I've just ordered one to ditz around with. We're early in the process of deploying our own internal server for Mixtral work, but it'll be interesting to see how this performs (in raw terms, almost certainly worse, since we can roll out a 4090 without getting into trouble – but Hetzner has a better connection and handles the maintenance, so..) Order has been accepted but not deployed yet. I'll update when I have some initial inference numbers.
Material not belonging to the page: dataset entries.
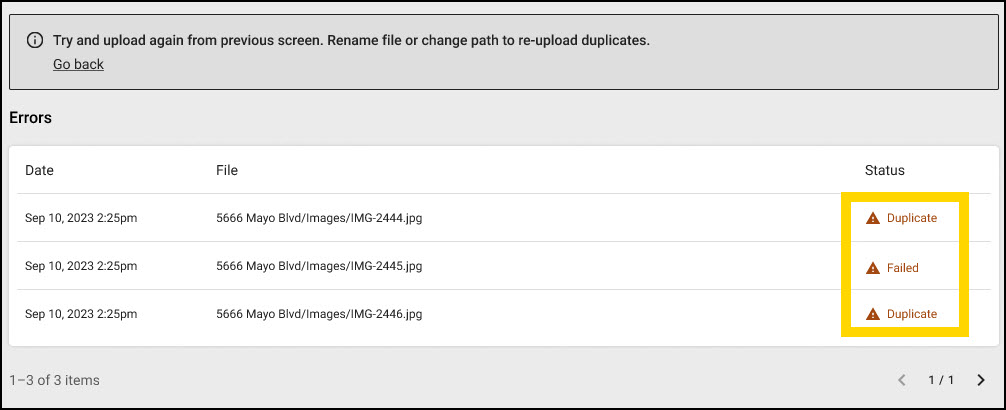This screenshot has width=1006, height=410.
Task: Go to next page using right chevron
Action: 980,380
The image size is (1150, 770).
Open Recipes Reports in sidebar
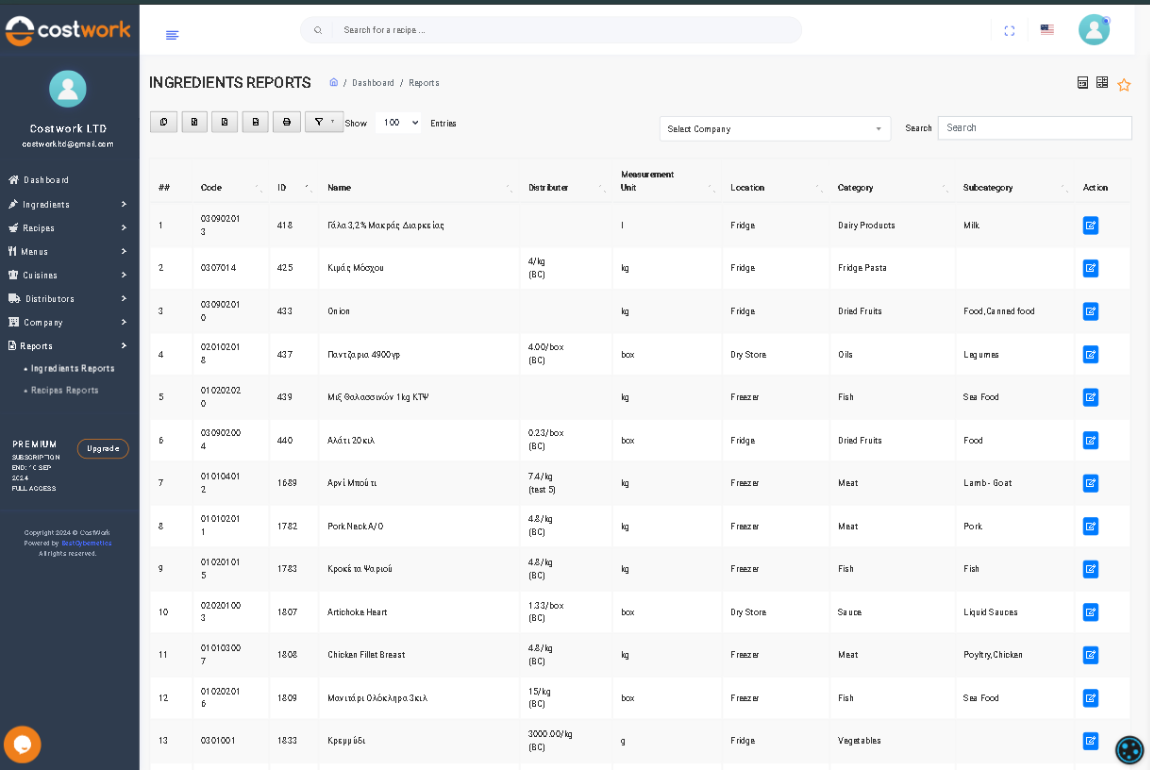65,390

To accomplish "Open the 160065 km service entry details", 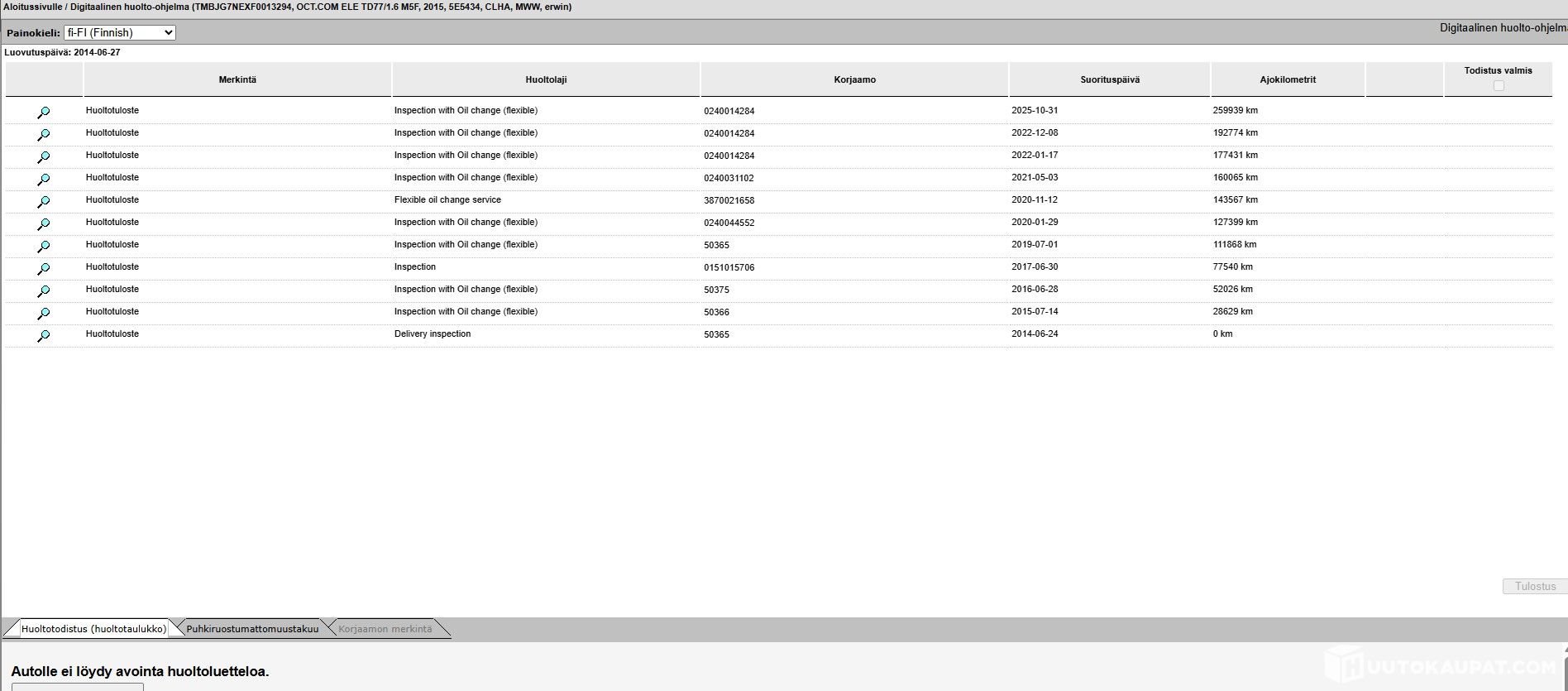I will pos(44,180).
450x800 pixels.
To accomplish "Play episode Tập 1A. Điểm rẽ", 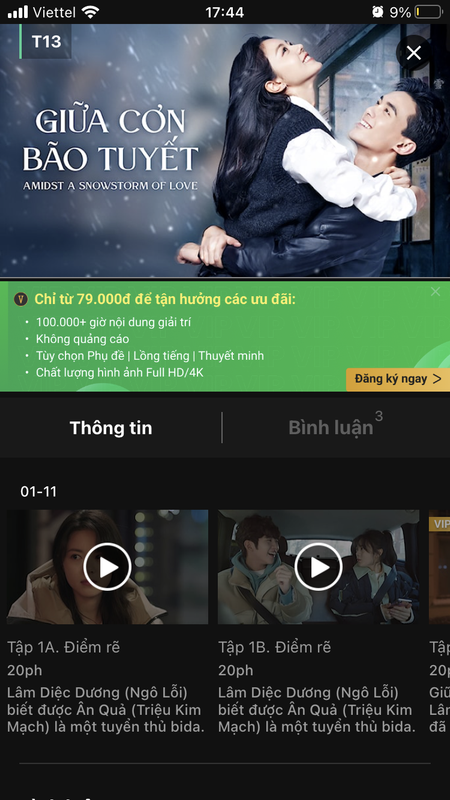I will [x=107, y=567].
I got it after a few hours. You need to install drivers/CUDA yourself, but all very straightforward. Unfortunately due to having 20GB of VRAM, I'm limited to mixtral:8x7b-instruct-v0.1-q2_K but it runs fine, generating at about 40 tokens/s (65 tok/s for eval). As per official specs, it's running maxed out at 70W (being an SFF card).
(I've now tried running the Q4 mixtral which is 26GB. 18GB is on GPU, 8GB through CPU. Gets about 11 tok/s.)
To compare, running Ollama with Q4 Mixtral on my 24GB 3090 Ti locally (with 22.5GB of the 26GB model on the GPU) I get 14 tok/s generation, so the Hetzner server and the 4000 really aren't bad at all (notably my 3090 draws 70W during inference also).
Possibly. It's not a bad idea! The performance is pretty good in our initial tests, though cloud platforms do scale further in terms of concurrency.
Given how quickly things are changing, using more generic hardware (i.e. PCs and Nvidia cards) or leasing cloud based services might make more business sense in the long term, so investigating fallbacks with more control, like this server, are worthwhile experiments anyway.
Further, while I've been an Apple superfan for a couple of decades now, their recent attitude towards developers stinks, and I'm loathe to give them any more money than I need to right now, so I might be migrating away from the platform in any case.